By Statistics South Africa

10 Oct. 2001


Statistics South Africa has difficulties with the Medical Research Council's findings that 40% of adult deaths are the result of HIV/AIDS.

There are many questions about HIV/AIDS that we in South Africa cannot adequately answer at present. For example, we do not have sufficient information about the probability of transmission of the disease for different groups of people in the country.

There is a wide range of reasons, which explains our present lack of knowledge. For example, HIV/AIDS is not a notifiable disease. Therefore, it is difficult to trace the disease and its manifestations from its sources of origin. We have incomplete registration of births and deaths in the country, particularly in rural areas. Death data are essential for monitoring the extent of the epidemic. We also need information on the sero-prevalence rate in the country as a whole. At present, this rate for the country is calculated from women attending public antenatal clinics, which is not necessarily a representative sample.

The only recourse we have at present regarding estimating the extent of the epidemic is through demographic modelling. This is why we welcome the Medical Research Council's report.
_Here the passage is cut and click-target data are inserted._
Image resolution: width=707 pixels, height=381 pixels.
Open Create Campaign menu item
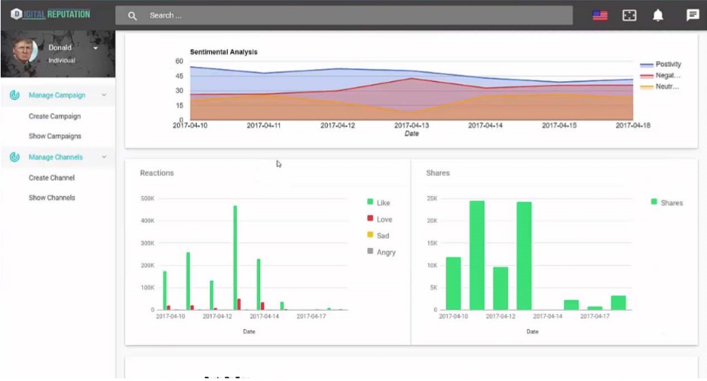pos(54,117)
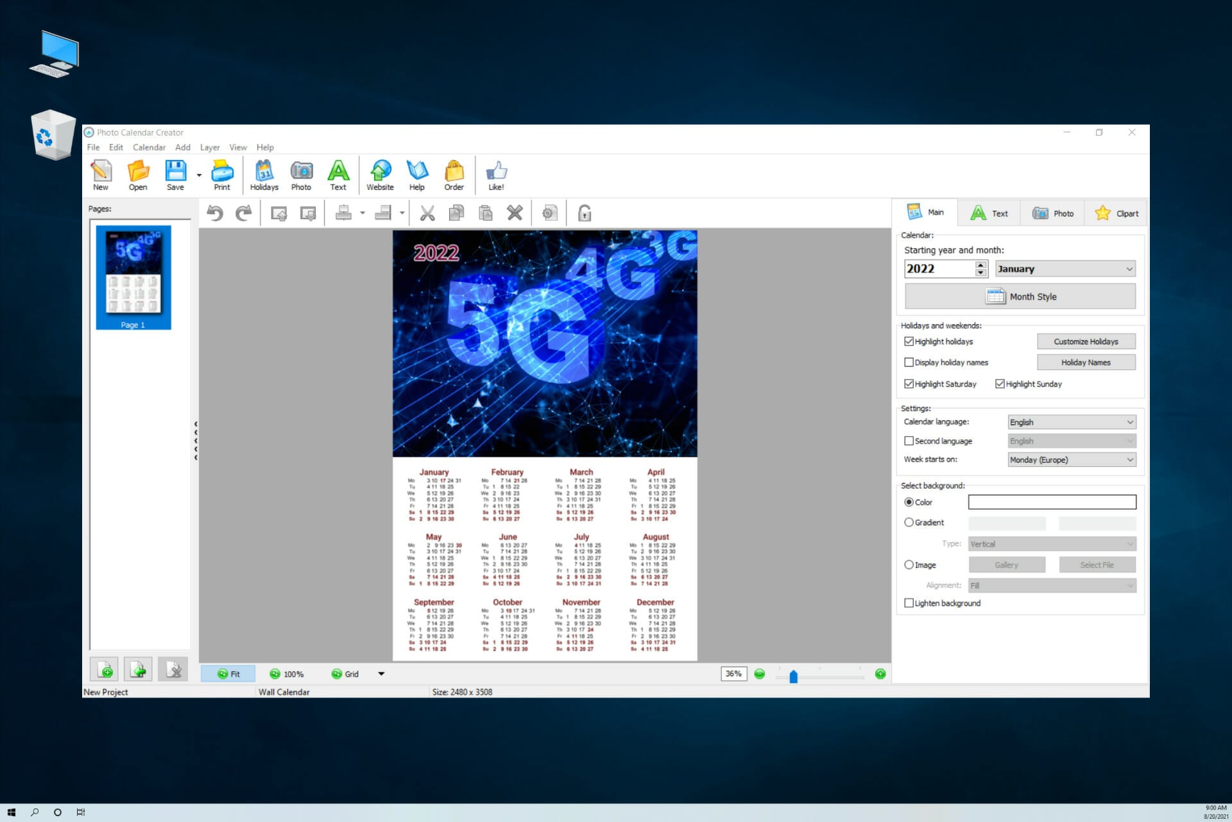Click the padlock lock icon
The image size is (1232, 822).
click(x=585, y=213)
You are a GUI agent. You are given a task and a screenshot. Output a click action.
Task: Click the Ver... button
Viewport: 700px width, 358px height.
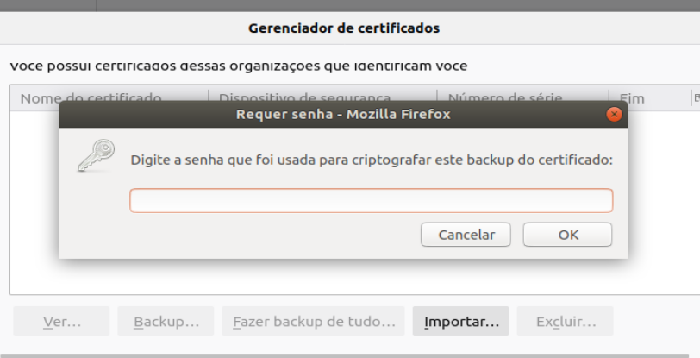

It contributes to the debate on both the changing profile of the disease and causes of deaths in South Africa.

But this type of model has its own built-in risks.

* It may be based on incomplete and possibly inaccurate or unrepresentative data.

* Each model is based on certain underlying assumptions, which are sometimes difficult to test.

* Demographic modelling could over- or under-estimate the extent of a phenomenon such as an epidemic, depending on these assumptions.

* Assumptions about the probability of transmission of a disease may make the model unstable.

* Projections of mortality from a possibly inaccurate base (for example the 1985 base used in the MRC model) against which to compare changes in mortality over time is also open to question.

Stats SA therefore believe that at present it is difficult to model the HIV/AIDS epidemic adequately or accurately, since the country requires much better empirical data.

Stats SA would like to initiate such empirical studies be undertaken in the country which links life circumstances and living conditions of households, and attitudes and behavioural practices within them, to the prevalence of the disease.

The only way in which such a study can be undertaken is through bringing the household survey expertise of Stats SA together with the expertise of other bodies. For example, nurses in the Department of Health could draw blood or saliva samples from selected households for testing, the MRC could give conceptual and methodological inputs, and the expertise of the SAIMR or other bodies could be used for blood or saliva testing.

After wide consultation with relevant stakeholders, a questionnaire could be developed, which covers living conditions and life circumstances of South Africans, with particular emphasis on those circumstances that may place certain people at higher risk than others regarding contracting the disease. The survey could also ask questions on knowledge, attitudes and behavioural practices in relation to the transmission of the disease.

This questionnaire could be administered to a representative selection of households throughout the country. The size of the sample would depend on funds available, but it should be a large one (at least 60 000 households), since larger samples are required to measure the extent of less common phenomena.

Following on questionnaire administration, a sample of blood could be drawn from members of the household, or a sample of saliva extracted. This sample could be sent for HIV/AIDS testing. The data from the results of the tests could be linked to the questionnaire information. Analysis of the importance of each risk factor could then be undertaken, in relation to the presence or absence of HIV/AIDS.

There are indeed certain issues that would need to be addressed before such a study could be undertaken, for example, having the issue of the ethics of this type of research debated in public and through an ethics committee. Another issue could be how to test, for example, whether to embark on confidential, or anonymous testing, as against giving people information and counselling about their HIV status. The blood testing among pregnant women is done anonymously. Ongoing confidentially, for example throughout the linking process of questionnaire completion and the results of blood or saliva testing, would need to be guaranteed. Respondents would need to be assured on the issue very safe testing procedures.

In spite of these issues, such studies have been successfully undertaken in other developing countries such as Zambia. It is the only scientific way to determine the size of the epidemic.